Irish Daily Star Editor Michael O'Kane has been suspended from his job pending a full investigation following the publication of topless photos of Kate Middleton.
A board meeting of Indepenent Star, the company that operates the Irish Daily Star, has been cancelled.
The meeting had been expected to take place tomorrow.
It is understood the newspaper's managing director Ger Colleran is remaining in position.
Northern and Shell had been exploring its legal options regarding the future of the paper prior to the statement regarding its editor.
Mr O'Kane has been editor since November last year and joined the paper in 2002.
Press Ombudsman Professor John Horgan said his office had not received any complaints about the publication of the pictures.
The Irish Daily Star did not refer in today's edition to the decision to re-run pages from French magazine Closer, which was first to publish the images.
But it did carry photographs and a story about the latest stage of the Duke and Duchess of Cambridge's trip to the Solomon Islands.
Minister for Justice Alan Shatter has said he will revisit the Privacy Bill in the wake of the controversy.
In a statement, he said legislation is needed to ensure a balance between proper investigative journalism and an individual's right to privacy.
The minister said: "Some sections of the print media are either unable or unwilling in their reportage to distinguish between ‘prurient interest’ and ‘the public interest’."
"This detrimentally impacts upon the lives of both public personalities and private individuals and it seems that no value of any nature is attached to an individual's right to privacy, a right recognised by the Constitution and by the European Convention on Human Rights and Fundamental Freedoms.
"It is perceived financial gain as opposed to any principled freedom of expression that for some is the dominant value.
"The publication by the Irish Daily Star in Ireland of topless photographs of Kate Middleton, the Duchess of Cambridge, is a clear illustration of this.
"It is clear that sections of the print media believe that public figures are fair game and have no right to privacy in respect of any aspect of their lives.

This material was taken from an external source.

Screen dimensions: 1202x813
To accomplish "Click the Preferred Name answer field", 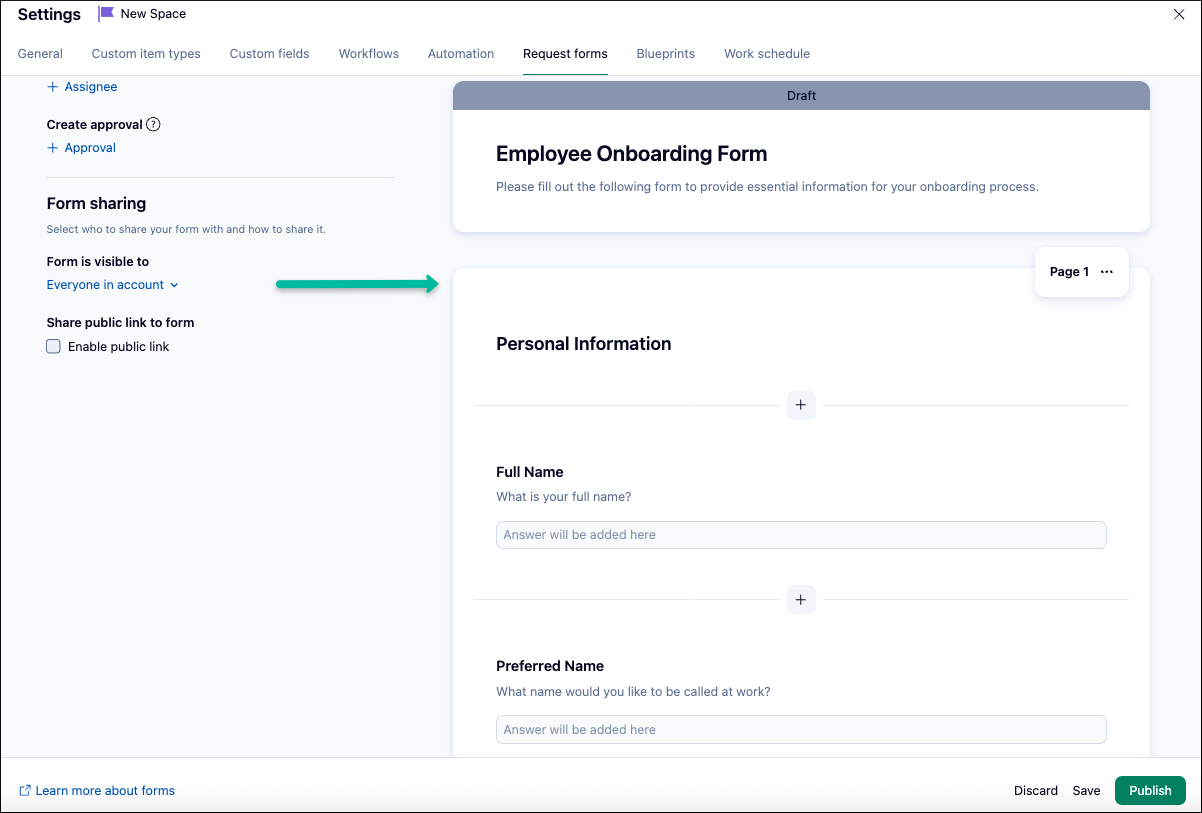I will click(800, 730).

"It is my intention to revisit the provisions of the Privacy Bill 2006 which was reinstated to the Seanad Order paper following the formation of the Government, to consider what changes should be made to it in the context of developments that have taken place since its first publication and to then progress its enactment.

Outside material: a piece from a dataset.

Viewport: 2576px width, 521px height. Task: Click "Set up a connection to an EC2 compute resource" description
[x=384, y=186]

"What is needed is balanced legislation that does nothing to inhibit proper investigative journalism, the reporting of news and the expression of opinion on issues of genuine public interest in a manner that respects the ethos and values of a constitutional democracy but which also prevents the abuse of an individual's human rights and flagrant violation of an individual's right to privacy."
Lawyers for the British royal family lodged a criminal complaint in the French courts against the photographer who took the pictures of the Duchess of Cambridge.
A civil case seeking damages and an injunction preventing further publication has begun in Paris.
Lawyers for the Duke and Duchess of Cambridge have asked France's criminal prosecutors to consider charging the photographer who took topless photographs of the duchess.
St James's Palace confirmed that a criminal complaint over the photographs had been lodged this morning.
"We can confirm that a criminal complaint has been made to the French Prosecution Department today," a spokeswoman said.
"The complaint concerns the taking of photographs of The Duke and Duchess of Cambridge whilst on holiday and the publication of those photographs in breach of their privacy."
The legal action comes as Italian gossip magazine Chi pressed ahead and published a 26-page spread of topless photos of the duchess despite the legal action on behalf of the couple in France.